One final introduction remark is that a pipe can be used by more than 2 processes. It’s possible to have multiple writers and readers for a single pipe. It’s not usuall because of the streaming nature of pipes and no clear boundaries by default, but with the new packet mode, it’s become more useful in some situations.

How shells internally create pipes #

With shells we usually use pipes to connect the stdout and/or the stderr of a process and stdin of another process. For example:

stdout to stdin:

$ command1 | command2

stdout and stderr to stdin:

$ command1 |& command2

or

command1 2>&1 | command2

So let’s understand how shells connect the following 2 commands internally.

$ ls -la | wc -l

As we already know, a shell process has three special standard open file descriptors. Thus, all its children inherit them by default because of the fork() syscalls. The following simple program shows how a shell can create a pipe and connect 2 programs. It creates a pipe in the parent process, then makes a fork() call twice in order to run execve() for the ls and wc binaries. Before the execve() calls, the children duplicate the needed standart fd with one of the ends of the pipe.

import sys
import os

r, w = os.pipe()

ls_pid = os.fork()
if not ls_pid:
   # child
   os.close(r)
   os.dup2(w, sys.stdout.fileno())
   os.close(w)
   os.execve("/bin/ls", ["/bin/ls", "-la", ], os.environ)


wc_pid = os.fork()
if not wc_pid:
   # child
   os.close(w)
   os.dup2(r, sys.stdin.fileno())
   os.close(r)
   os.execve("/usr/bin/wc", ["/usr/bin/wc", "-l"], os.environ)


os.close(r)
os.close(w)

for i in range(2) :
   pid, status = os.waitpid(-1, 0)

And if we run it:

$ python3 ./simple_pipe.py
12

The one important note about the above code is how I close all not needed file descriptors of the pipe.
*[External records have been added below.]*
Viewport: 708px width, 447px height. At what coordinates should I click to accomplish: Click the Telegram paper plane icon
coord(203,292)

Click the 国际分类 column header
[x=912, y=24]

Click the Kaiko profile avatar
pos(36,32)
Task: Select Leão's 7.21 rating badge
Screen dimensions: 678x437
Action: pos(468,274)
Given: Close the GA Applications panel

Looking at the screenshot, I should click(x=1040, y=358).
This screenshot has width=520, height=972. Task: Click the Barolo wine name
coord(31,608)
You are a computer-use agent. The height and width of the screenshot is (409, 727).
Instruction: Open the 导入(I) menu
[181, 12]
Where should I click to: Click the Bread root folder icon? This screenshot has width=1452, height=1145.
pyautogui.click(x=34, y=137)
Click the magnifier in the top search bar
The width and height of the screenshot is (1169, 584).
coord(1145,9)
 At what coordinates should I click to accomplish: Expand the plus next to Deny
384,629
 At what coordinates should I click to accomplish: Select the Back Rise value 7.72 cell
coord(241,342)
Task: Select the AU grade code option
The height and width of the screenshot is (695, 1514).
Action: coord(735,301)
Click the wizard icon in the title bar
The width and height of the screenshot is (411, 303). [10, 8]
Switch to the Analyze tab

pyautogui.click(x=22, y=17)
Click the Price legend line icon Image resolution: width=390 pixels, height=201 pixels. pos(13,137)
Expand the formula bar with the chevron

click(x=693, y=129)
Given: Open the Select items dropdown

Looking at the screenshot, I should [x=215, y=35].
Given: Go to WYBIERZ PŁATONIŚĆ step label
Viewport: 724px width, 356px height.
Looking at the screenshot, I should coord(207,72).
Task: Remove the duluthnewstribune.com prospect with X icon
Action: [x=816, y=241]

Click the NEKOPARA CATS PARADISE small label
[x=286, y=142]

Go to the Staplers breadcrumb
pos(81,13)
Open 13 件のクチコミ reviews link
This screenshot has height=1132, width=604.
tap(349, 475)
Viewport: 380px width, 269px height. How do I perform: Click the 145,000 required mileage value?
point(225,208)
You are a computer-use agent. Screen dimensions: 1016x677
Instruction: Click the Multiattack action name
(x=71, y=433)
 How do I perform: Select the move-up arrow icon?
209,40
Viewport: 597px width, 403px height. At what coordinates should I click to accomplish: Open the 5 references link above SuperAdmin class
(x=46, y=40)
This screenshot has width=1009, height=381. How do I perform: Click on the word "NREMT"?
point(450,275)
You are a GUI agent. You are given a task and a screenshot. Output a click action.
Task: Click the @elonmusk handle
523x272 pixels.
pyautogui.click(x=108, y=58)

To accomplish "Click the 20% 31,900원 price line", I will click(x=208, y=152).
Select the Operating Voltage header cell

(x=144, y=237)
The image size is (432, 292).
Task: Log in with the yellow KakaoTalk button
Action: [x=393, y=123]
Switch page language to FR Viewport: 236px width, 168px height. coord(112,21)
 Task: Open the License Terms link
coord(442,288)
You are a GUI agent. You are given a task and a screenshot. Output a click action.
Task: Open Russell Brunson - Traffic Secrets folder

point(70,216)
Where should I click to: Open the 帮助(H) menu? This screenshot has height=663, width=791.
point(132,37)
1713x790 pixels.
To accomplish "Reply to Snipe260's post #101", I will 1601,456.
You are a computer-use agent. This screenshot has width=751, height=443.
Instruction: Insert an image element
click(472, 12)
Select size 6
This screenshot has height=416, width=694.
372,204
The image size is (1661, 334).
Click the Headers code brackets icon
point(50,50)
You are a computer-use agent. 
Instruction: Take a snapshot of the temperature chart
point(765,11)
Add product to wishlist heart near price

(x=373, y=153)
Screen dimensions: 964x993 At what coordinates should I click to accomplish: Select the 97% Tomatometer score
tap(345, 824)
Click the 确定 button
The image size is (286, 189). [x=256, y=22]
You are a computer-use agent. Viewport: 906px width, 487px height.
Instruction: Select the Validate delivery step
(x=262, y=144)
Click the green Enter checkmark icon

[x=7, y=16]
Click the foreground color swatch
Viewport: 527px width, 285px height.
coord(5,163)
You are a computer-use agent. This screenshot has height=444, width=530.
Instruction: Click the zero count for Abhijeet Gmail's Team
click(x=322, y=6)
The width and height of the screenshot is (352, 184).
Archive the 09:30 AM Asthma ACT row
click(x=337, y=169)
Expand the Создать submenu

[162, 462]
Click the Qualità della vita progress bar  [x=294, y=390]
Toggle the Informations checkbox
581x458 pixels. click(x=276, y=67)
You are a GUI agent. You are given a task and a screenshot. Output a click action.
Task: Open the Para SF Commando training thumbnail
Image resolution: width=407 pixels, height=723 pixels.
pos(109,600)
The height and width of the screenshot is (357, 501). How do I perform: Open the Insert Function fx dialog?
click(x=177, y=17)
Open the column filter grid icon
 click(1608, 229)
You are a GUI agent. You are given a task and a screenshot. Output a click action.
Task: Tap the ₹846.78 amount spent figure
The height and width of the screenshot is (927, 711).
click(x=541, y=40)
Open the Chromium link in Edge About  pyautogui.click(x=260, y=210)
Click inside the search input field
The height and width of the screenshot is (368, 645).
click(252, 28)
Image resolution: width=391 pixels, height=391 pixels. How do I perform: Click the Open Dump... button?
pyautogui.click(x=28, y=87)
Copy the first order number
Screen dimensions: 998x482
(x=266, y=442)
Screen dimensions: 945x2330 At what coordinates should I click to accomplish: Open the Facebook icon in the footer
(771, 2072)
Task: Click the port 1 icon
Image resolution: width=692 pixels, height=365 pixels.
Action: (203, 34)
We have to close them to allow the kernel to send us correct signals, block operations, and return EOF when there are no more writers.

Pipe and write buffer #

Modern programming languages (for example, python) often buffer all their writes in memory before the actual write syscall executes. The main idea of such buffering is to get better I/O performance. It’s cheaper to make one big write() call than several smaller ones. There are 2 types of buffers that are widely used:

  • Block buffer
    For example, if its size is 4KiB, the buffer will write its content (flush) to the underlying fd only when it fills up completely or the explicit flush() call is invoked.
  • Line buffer
    This buffer type flushes its content when the new line character write occurs to the buffer.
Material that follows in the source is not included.